There were so many attorneys in the Santa Monica courtroom that the court clerk asked them all to sign in on a yellow legal pad.
They were there for a "status conference" with Santa Monica Superior Court Judge Raymond Choate to try to streamline the tangle of lawsuits that has resulted from the September, 1983, landslide in Big Rock Mesa. At least 30 lawyers signed in.
The massive landslide threatened 300 homes on Big Rock Mesa. A dozen homes were condemned and occupants were ordered to leave. Most of the other homes are habitable but have lost their value. Homeowners and the county have been attempting to stop the slide and avoid the loss of more property.
The wave of lawsuits began last spring when 230 homeowners filed claims against several government agencies. They sued the County of Los Angeles, the Flood Control District, the state Coastal Commission and Department of Transportation and County Waterworks District 29.
Countersuits filed by some of the government organizations last fall have drawn many more parties into the dispute, including developers, geologists and architects. The potential liability to the governments has been estimated at $500 million.
The case is on the verge of bogging down in the courts, according to some lawyers. "The case is so complex that even the judge can't figure it out," said one lawyer who asked not to be named.

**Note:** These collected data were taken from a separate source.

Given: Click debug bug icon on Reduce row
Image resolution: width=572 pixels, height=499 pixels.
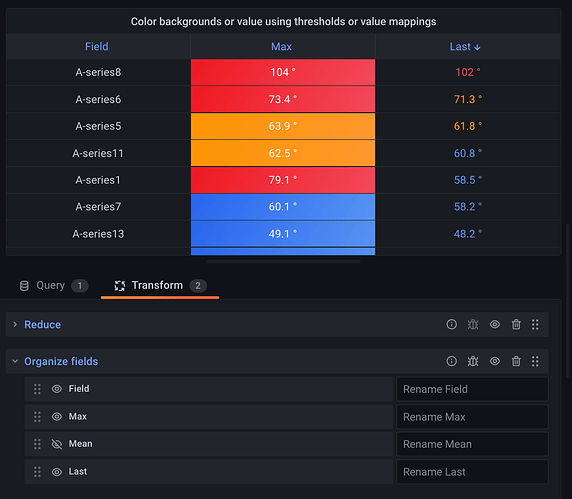Looking at the screenshot, I should (473, 324).
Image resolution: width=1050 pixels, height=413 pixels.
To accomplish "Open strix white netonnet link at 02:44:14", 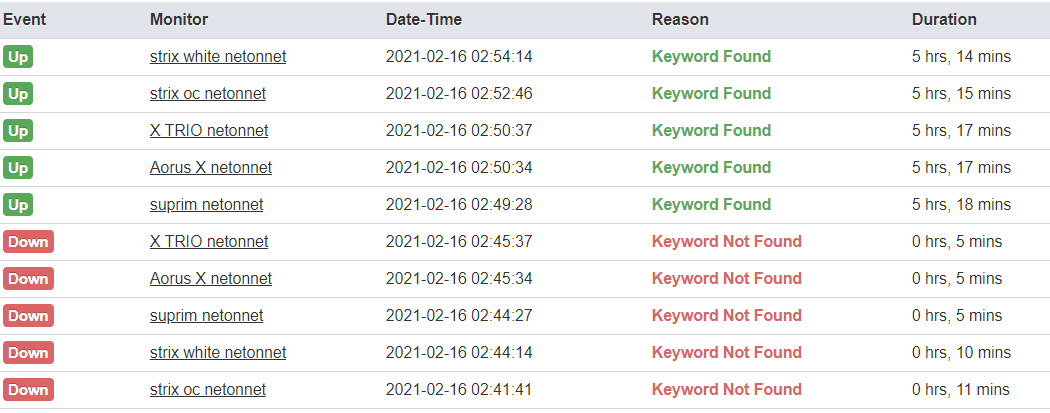I will [218, 352].
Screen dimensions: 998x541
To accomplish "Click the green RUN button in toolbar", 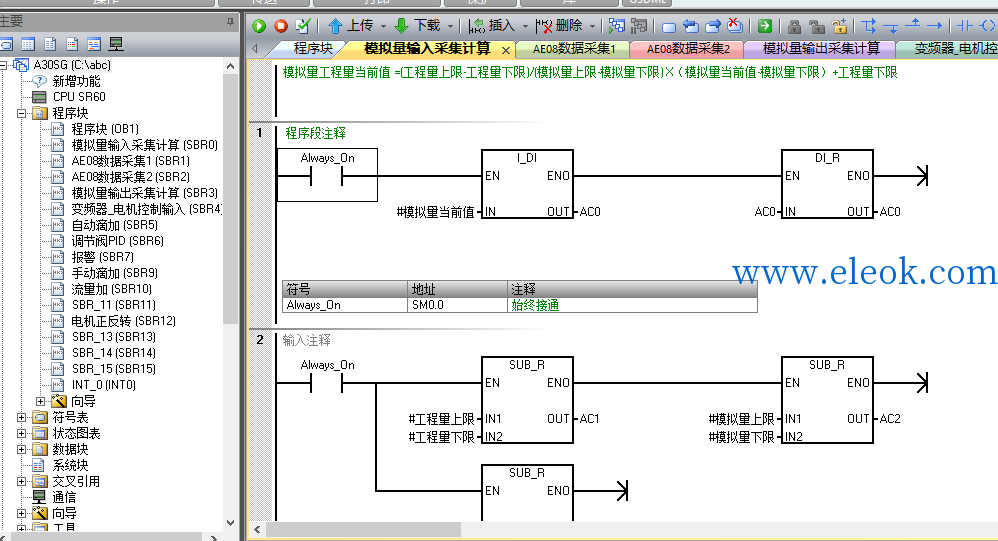I will click(x=259, y=26).
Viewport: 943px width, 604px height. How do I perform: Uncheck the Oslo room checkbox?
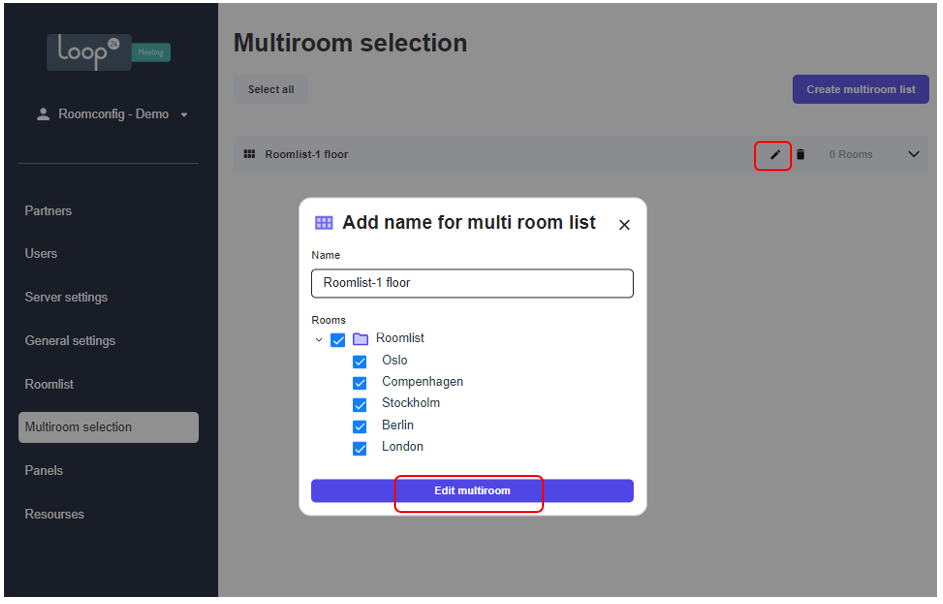(360, 362)
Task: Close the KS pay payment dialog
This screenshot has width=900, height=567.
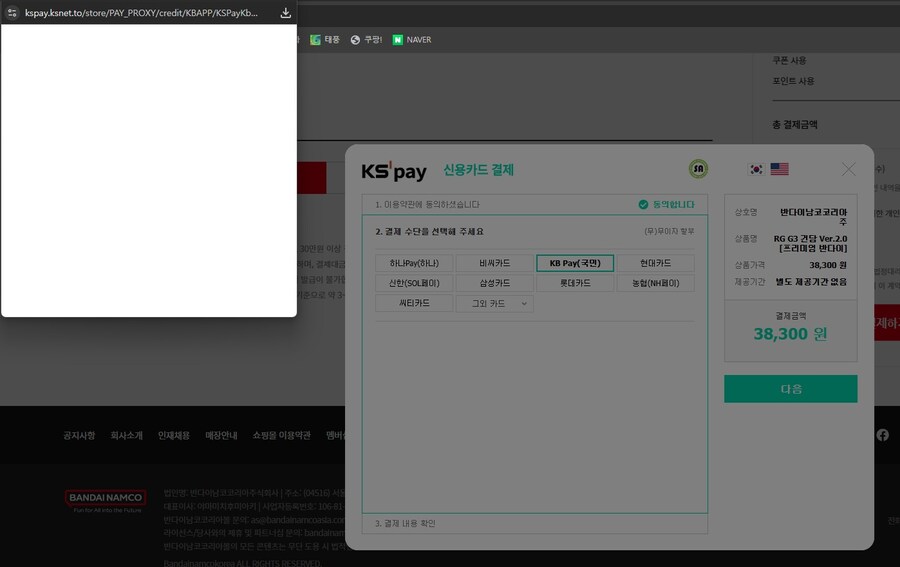Action: pos(848,169)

Friday's meeting saw attorneys from some of the city's largest law firms representing homeowners and government agencies. Others represented insurance companies, geologists and engineers.
Observers predict that even more lawyers will enter the case as homeowners and developers respond to cross-complaints.
"At the last meeting there were 20 lawyers, at this meeting there were 30, at the next there will be 40," said one insurance company representative. "It just goes on and on."
Attorney David B. Casselman, who represents the waterworks district, said the case could become a "bonanza" for lawyers.
Several boxes of documents have been collected and depositions have already been taken from homeowners, geologists and county officials. Lawyers have scheduled more than 100 depositions in coming months.
All of the documents must be shared among the interested parties. And the cost of copying and transcribing is mounting.
"There should be some means to coordinate it so that no more than one deposition should be taken of any one person," Judge Choate told the assembled lawyers. "Think of the staggering costs to your clients."
The lawyers Friday selected two retired judges to serve as referees in gathering documents, taking depositions and hearing various legal motions.
The attorneys split into two groups and huddled at the courthouse to select judges aceptable to all parties--George M. Dell and Bernard S. Selber--from a list of retired magistrates. The lawyers also agreed to let the judges set their own salaries.
Jerrold Fadem, who represents 50 homeowners, said the referees were needed to oversee the legal discovery process because, he said, the governmental agencies were not cooperating.
"We believe the defendants (the government agencies) are trying to stonewall the discovery process," said Kenneth R. Chiate, who represents another 160 homeowners.
In other action Friday, Judge Choate transferred 49 of 50 cases pending in Santa Monica Superior Court to the Los Angeles Superior Court. Attorneys said the transfer would consolidate them with the 150 cases pending before Los Angeles Superior Court Judge Maurice Hogan.
Possible Test Case
The only case remaining in Santa Monica, filed by Margaret and August Hansch, is scheduled to begin on April 8. It may serve as a test case, attorneys said.
"The human importance of solving this early cannot be overemphasized," said Fadem, who represents the Hansches. "These people's homes are falling down over their heads. . . . (They) are living in a dangerous situation, and that's why we're so thrilled with keeping the April 8 trial date."
Lawyers for the Hansches also filed a motion to separate the countersuits from the original lawsuits against the governmental agencies. Choate said he would not make a decision on that issue until Feb. 8. Until then, Choate asked the lawyers to postpone all depositions.
After the meeting, some lawyers expressed confusion about the purpose of the gathering.
But attorney Chiate said, "I think the whole purpose of the meeting was to put some rhyme and reason into the case . . . (and) to move it from the quagmire and gridlock into a process where a case can be decided."